Extracted records START

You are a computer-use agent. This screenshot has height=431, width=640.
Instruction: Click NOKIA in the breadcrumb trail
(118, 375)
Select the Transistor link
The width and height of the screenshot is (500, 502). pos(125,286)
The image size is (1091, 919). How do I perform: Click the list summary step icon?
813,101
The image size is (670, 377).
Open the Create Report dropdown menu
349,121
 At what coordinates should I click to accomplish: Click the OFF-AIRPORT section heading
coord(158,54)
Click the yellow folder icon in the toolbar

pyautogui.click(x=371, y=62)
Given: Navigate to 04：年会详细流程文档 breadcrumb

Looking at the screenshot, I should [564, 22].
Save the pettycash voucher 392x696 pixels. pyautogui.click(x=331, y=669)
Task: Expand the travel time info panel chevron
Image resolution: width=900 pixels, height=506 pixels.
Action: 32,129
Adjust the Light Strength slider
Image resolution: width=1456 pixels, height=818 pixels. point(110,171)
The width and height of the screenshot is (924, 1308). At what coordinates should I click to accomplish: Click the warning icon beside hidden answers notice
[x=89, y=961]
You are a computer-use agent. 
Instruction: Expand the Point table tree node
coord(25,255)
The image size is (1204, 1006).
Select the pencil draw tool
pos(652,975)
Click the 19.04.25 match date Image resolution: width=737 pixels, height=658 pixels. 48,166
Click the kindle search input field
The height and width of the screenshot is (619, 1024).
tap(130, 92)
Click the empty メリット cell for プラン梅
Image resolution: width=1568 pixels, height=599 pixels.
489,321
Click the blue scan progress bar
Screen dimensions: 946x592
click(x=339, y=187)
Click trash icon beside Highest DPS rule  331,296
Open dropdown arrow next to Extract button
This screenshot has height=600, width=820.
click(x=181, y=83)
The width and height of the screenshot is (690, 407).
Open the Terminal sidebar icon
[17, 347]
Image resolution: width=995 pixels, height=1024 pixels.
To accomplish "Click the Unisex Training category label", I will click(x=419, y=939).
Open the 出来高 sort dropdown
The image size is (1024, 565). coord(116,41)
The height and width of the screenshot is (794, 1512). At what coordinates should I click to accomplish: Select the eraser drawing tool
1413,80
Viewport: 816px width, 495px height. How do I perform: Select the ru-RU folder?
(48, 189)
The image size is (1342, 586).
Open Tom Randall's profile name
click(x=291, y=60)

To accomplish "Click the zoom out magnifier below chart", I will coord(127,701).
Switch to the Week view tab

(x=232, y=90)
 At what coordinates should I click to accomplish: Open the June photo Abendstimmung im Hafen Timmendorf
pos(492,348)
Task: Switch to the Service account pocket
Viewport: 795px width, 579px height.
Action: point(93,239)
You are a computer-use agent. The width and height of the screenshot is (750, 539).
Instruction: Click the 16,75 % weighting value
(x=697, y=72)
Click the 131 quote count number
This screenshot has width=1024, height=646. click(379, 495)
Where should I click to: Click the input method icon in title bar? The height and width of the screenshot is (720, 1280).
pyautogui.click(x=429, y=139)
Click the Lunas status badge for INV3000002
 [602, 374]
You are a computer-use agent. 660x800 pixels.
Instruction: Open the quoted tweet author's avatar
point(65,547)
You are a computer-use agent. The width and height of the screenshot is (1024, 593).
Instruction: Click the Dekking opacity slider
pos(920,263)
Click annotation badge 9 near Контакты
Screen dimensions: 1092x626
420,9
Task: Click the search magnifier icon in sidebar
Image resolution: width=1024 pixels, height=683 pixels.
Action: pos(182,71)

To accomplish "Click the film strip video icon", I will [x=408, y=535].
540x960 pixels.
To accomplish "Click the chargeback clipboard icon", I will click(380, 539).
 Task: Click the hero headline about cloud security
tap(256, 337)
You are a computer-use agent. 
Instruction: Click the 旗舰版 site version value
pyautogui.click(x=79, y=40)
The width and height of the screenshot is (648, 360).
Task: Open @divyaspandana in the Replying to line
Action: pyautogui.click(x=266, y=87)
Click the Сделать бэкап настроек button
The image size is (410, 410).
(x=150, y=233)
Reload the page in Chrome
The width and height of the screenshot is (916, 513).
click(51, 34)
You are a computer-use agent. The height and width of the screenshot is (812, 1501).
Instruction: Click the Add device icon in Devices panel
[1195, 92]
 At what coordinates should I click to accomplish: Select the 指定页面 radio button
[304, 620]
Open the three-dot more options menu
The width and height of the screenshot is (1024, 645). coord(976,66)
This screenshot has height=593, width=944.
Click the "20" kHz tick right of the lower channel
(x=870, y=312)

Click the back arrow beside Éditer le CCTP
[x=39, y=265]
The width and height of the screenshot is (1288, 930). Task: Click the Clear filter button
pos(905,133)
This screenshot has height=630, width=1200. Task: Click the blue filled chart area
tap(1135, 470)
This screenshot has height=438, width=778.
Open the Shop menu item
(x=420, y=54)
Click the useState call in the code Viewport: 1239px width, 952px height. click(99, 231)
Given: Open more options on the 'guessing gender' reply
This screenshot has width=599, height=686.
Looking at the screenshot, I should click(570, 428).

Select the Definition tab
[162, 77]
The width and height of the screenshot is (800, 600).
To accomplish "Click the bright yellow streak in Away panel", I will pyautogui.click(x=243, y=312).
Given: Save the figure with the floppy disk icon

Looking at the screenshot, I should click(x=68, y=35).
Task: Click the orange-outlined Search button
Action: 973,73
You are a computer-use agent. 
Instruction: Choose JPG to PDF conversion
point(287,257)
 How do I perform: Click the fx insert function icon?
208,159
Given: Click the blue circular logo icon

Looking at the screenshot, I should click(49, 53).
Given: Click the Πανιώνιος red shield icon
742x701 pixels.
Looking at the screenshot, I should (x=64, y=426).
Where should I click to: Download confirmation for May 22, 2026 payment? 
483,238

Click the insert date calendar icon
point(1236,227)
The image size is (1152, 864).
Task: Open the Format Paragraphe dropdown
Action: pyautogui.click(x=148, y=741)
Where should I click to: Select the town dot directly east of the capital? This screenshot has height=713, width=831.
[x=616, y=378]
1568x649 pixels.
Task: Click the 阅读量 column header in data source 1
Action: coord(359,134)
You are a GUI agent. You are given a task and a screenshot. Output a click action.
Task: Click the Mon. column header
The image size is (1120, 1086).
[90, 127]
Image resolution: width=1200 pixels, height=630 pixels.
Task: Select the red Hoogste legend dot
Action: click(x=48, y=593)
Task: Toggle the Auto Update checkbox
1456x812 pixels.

Extracted records END

- _Your assignment_
Every line above with the string "computer" in it should be copied into the answer.

- _Solution for this problem_
You are a computer-use agent. This screenshot has height=431, width=640.
You are a computer-use agent. 
You are a computer-use agent. The width and height of the screenshot is (750, 539).
You are a computer-use agent. 660x800 pixels.
You are a computer-use agent. The width and height of the screenshot is (1024, 593).
You are a computer-use agent. 
You are a computer-use agent. The height and width of the screenshot is (812, 1501).
You are a computer-use agent. 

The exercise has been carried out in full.